The LLM proposes; policy decides

It's tempting to let the model do everything: read the request, judge the risk, approve it, provision it. That's exactly the architecture I avoided. In StackGate the language model has one job, translating a plain-English request into a structured, validated spec (engine, size, environment, data sensitivity). It proposes. It never approves.

The approval decision belongs to a deterministic policy engine, not the model. That separation matters: an LLM's risk judgment isn't auditable or repeatable, and "the AI said it was fine" is not an answer you want to give a security review.

Risk and cost as explicit tiers

Every request is classified into one of three tiers, low, medium, and high, from concrete signals: estimated cost, environment, and data sensitivity. Low-risk requests (a small dev database, no sensitive data) auto-approve and move straight to provisioning. Everything above that routes to role-aware approval, and the highest tier requires a second stage of sign-off.

The point of fixed tiers is consistency. The same request gets the same decision every time, regardless of who submitted it or who is online. The policy is the source of truth, and it's reviewable as code rather than living in someone's head.

Generate Terraform that references secrets, never embeds them

The provisioning layer is adapter-based: a simulation path for safe demos and a guarded Azure path behind it, so the workflow is identical whether or not real infrastructure is being touched. What it generates is reviewable Terraform, and the detail that matters is what's not in that Terraform: no plaintext credentials.

Generated configs reference Key Vault secrets instead of embedding them. The artifact a human reviews is the same artifact that runs, and it never contains a secret you'd have to rotate because it leaked into a plan output or a git history.

Every event, on the record

Because the whole point is governance, every workflow event is captured, from submission, through classification, through each approval, to provisioning. A request isn't a chat message anymore; it's a ticket with a complete history.

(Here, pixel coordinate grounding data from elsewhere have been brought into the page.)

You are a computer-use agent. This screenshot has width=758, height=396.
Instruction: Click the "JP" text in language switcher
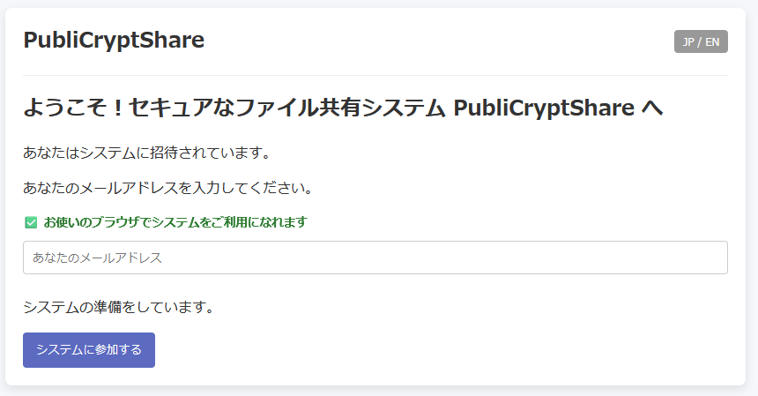coord(688,41)
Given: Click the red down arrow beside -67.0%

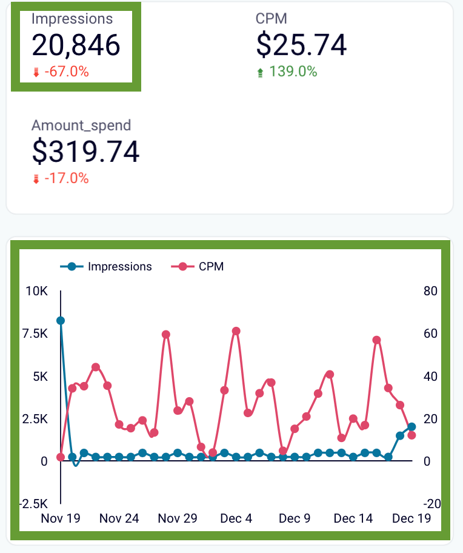Looking at the screenshot, I should (x=36, y=72).
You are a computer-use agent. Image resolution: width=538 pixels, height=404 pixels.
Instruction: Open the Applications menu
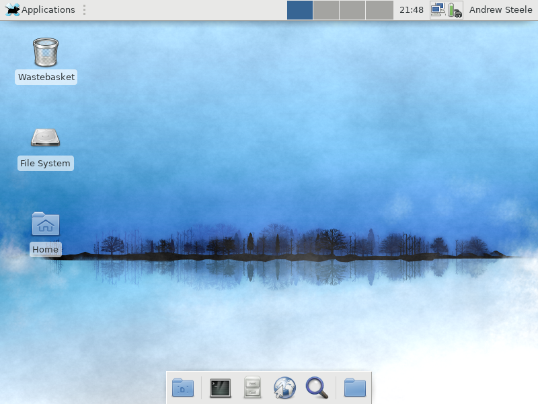pos(40,10)
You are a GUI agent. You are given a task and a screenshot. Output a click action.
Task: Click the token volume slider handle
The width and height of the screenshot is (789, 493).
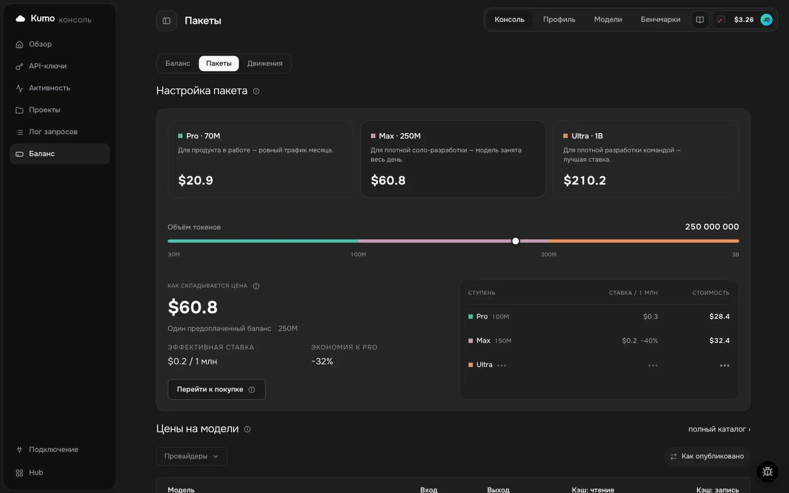click(515, 241)
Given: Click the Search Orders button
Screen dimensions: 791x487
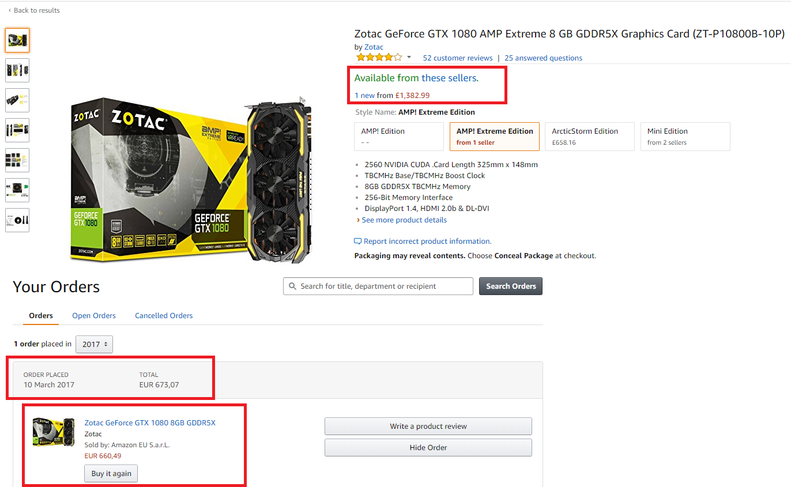Looking at the screenshot, I should [511, 286].
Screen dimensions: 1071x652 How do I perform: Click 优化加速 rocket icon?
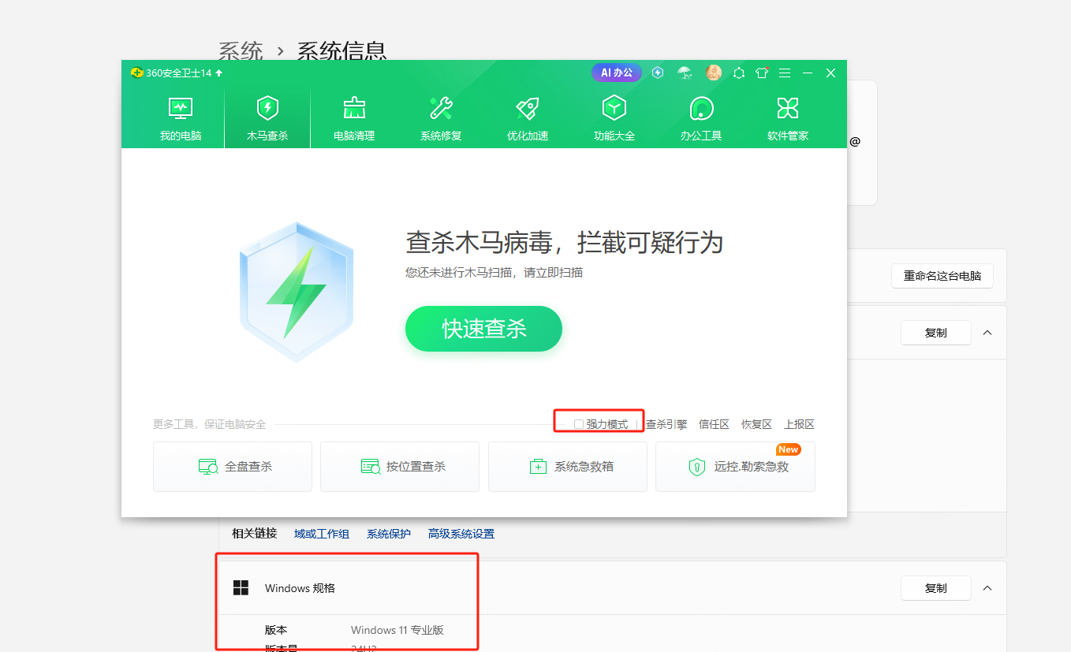(528, 109)
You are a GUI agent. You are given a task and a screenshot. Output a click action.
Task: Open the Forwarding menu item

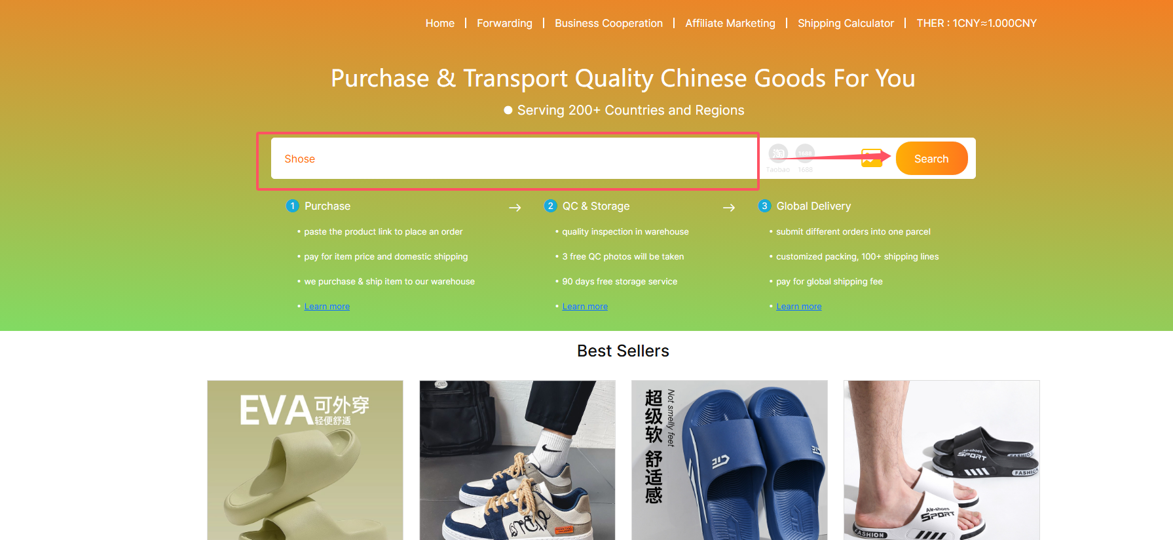point(504,23)
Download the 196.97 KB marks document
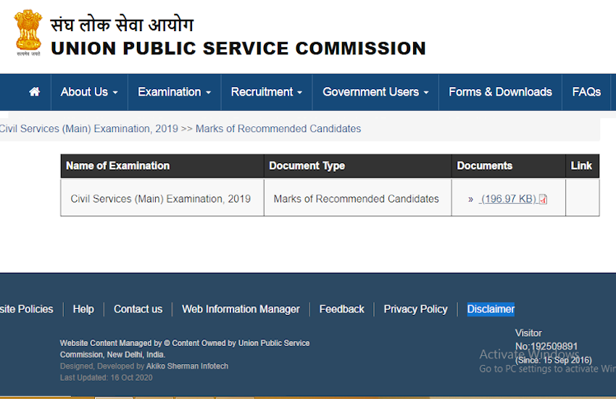The height and width of the screenshot is (399, 616). click(x=507, y=199)
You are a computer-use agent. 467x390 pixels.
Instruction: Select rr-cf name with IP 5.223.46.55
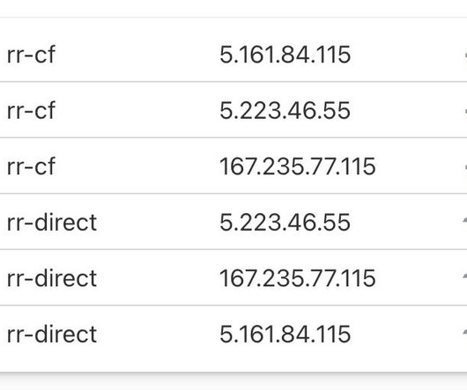coord(31,111)
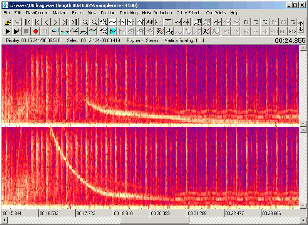Open the Cue Points menu

pyautogui.click(x=216, y=13)
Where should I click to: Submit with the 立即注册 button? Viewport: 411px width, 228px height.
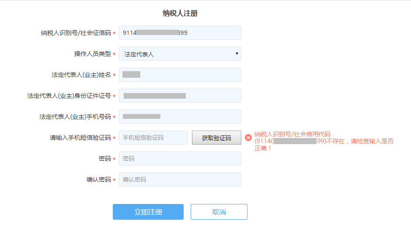148,212
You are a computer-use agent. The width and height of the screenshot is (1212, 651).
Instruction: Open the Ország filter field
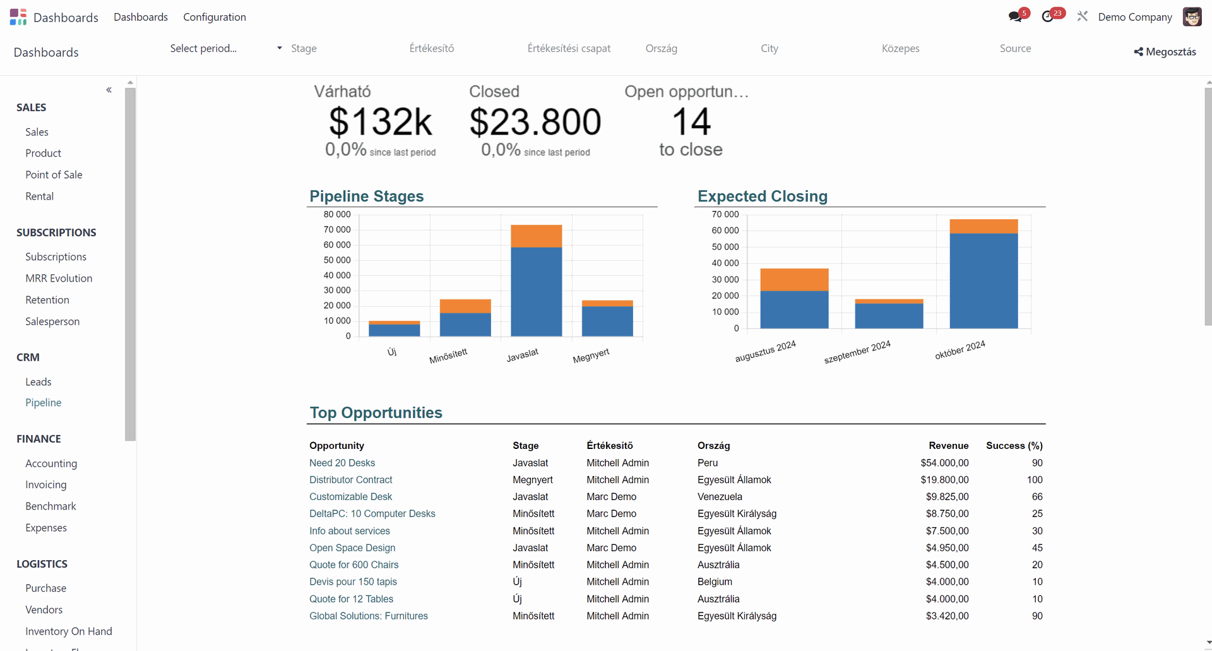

When someone asks "who approved this database and why was it allowed?", the answer is a record, not a recollection.

Why it matters

The generalizable pattern is the division of labor: let the LLM handle the fuzzy, human-friendly part (understanding intent and drafting a spec), and keep the consequential decisions, approval, cost ceilings, secret handling, in deterministic, auditable code. AI makes the system approachable. Policy makes it safe. You don't have to choose.